Would you have an idea what it could be?

Cannot reproduce or debug, as it is not happening often and running in production
Not sure how I could handle this.

Redis server is at 25% memory, all patches done. We have a replicate (2 nodes). It is also not happening at the busiest time.
I have a feeling the Redis Server itself getting stuck. When I republish it takes a bit of time for the queues to work again (not like if there the reading threads are corrupted and it starts again as soon as I republish)

Are the Redis queues reliable from experience?
Using them as I am also use Redis to Cache content, so it is convenient.

Do you think I should try maybe to move to a different queue system like the Amazon SQS (I am hosting on EC2 machines)

    public class CallNop : IReturn<CallNopResponse>, IHasBearerToken
    {
        public string BearerToken { get; set; }
        public List<CallNopParam> ListParams { get; set; }
    }

    public class CallNopParam
    {
        public string Task { get; set; }
        public int ParamId { get; set; }
        public string ParamStr { get; set; }
    }

    public class CallNopResponse
    {
        public ResponseStatus ResponseStatus { get; set; }
    }

   public partial class MojoPortalBackendService : Service
    {
        [Authenticate(ApiKeyAuthProvider.Name)]
        [RequiredRole(Constants.AdminQueue)]
        public object Any(CallNop listMessages)
        {
           ...
        }
   }

layoric · November 7, 2023, 12:18am

These kinds of problems are hard to pin down since there are multiple infrastructure parts involved, but generally we don’t see these issues with Redis no. Some other things to check for would be:

Is the Redis instance still available for other operations outside the MQ functionality from the same box?
Are you running in a cluster? If so, is it just one instance having the problem or do multiple start having the same issue at the same time?
Are you seeing any Timeout issues in your logs in regards to the Redis instance?
How are you resolving the Redis instance? Eg, is DNS involved and how?
Are any other network related issues occurring on the box at the same time? eg if your app connects to a DB or external service, does that still work?
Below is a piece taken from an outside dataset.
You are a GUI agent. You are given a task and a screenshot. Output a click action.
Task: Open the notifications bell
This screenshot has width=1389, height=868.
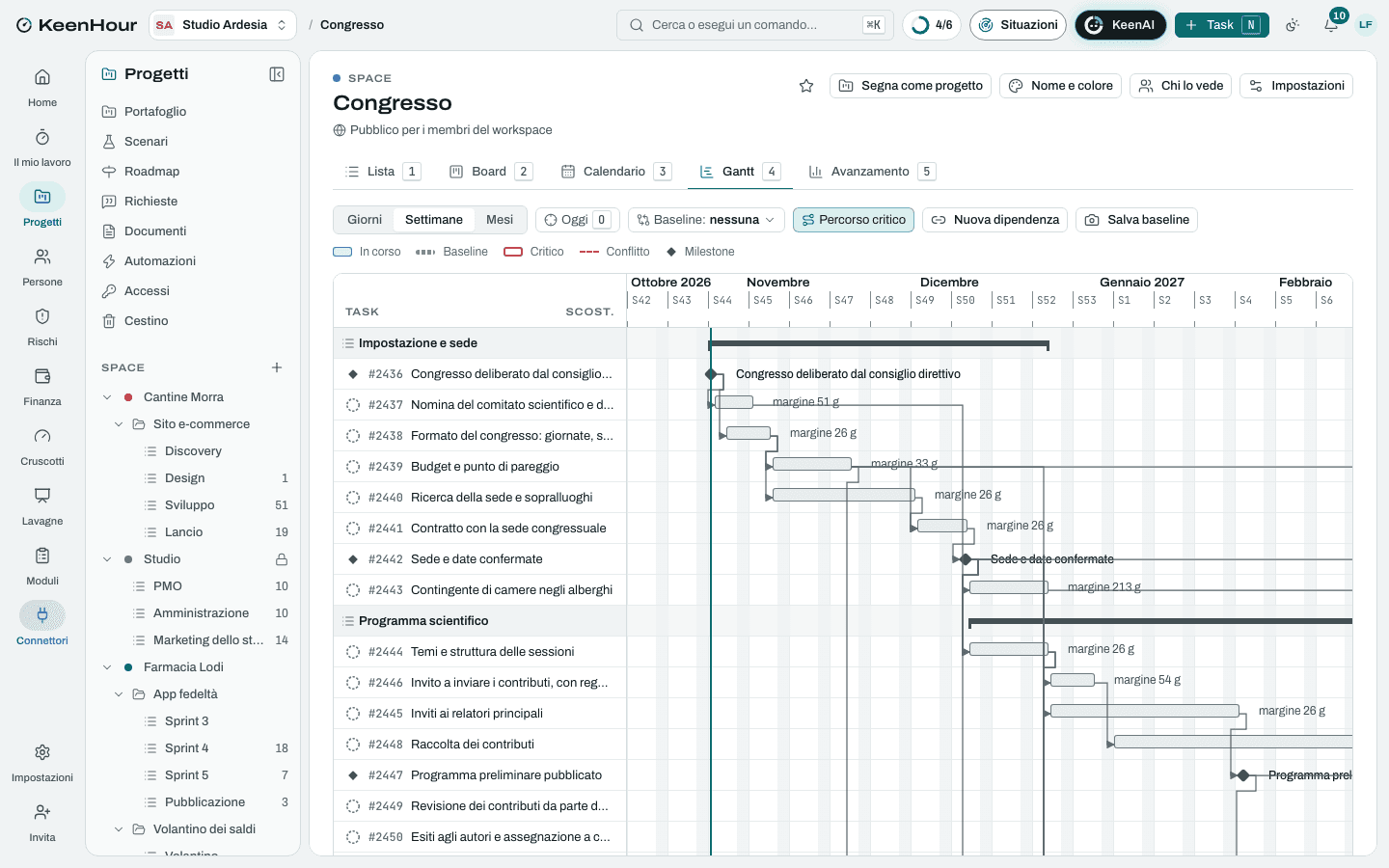[1331, 25]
It is possible it is threading related as the Redis MQ can create quite a few background threads. Eg, from the comments:

/// <summary>
/// Creates a Redis MQ Server that processes each message on its own background thread.
/// i.e. if you register 3 handlers it will create 7 background threads:
///   - 1 listening to the Redis MQ Subscription, getting notified of each new message
///   - 3x1 Normal InQ for each message handler
///   - 3x1 PriorityQ for each message handler (Turn off with DisablePriorityQueues)
/// 
/// When RedisMqServer Starts it creates a background thread subscribed to the Redis MQ Topic that
/// listens for new incoming messages. It also starts 2 background threads for each message type:
///  - 1 for processing the services Priority Queue and 1 processing the services normal Inbox Queue.
/// 
/// Priority Queue's can be enabled on a message-per-message basis by specifying types in the 
/// OnlyEnablePriorityQueuesForTypes property. The DisableAllPriorityQueues property disables all Queues.
/// 
/// The Start/Stop methods are idempotent i.e. It's safe to call them repeatedly on multiple threads 
/// and the Redis MQ Server will only have Started or Stopped once.
/// </summary>

If you are using Request/Response filters, ensure they are thread-safe as well as this might cause issues. You could try calling ForceRestartWorkerThreads when you see the issue via a HTTP service call, or interrogate how many workers there are to see if it is the number you expect.

Hope that helps!

tiptopweb · November 7, 2023, 12:32am

Thank you

Redis is accessed from within AWS EC2 local network
Does not seem to be a network issue as the DB on the same local network is accessible

I have a feeling the Redis Server itself getting stuck. When I republish the app with the threads, it takes a bit of time for the queues to work again (not like if the reading threads are corrupted and it starts again as soon as I republish)

Will check next time it happens if I can access the Redis Cache in the same time or if it is also off. Good idea.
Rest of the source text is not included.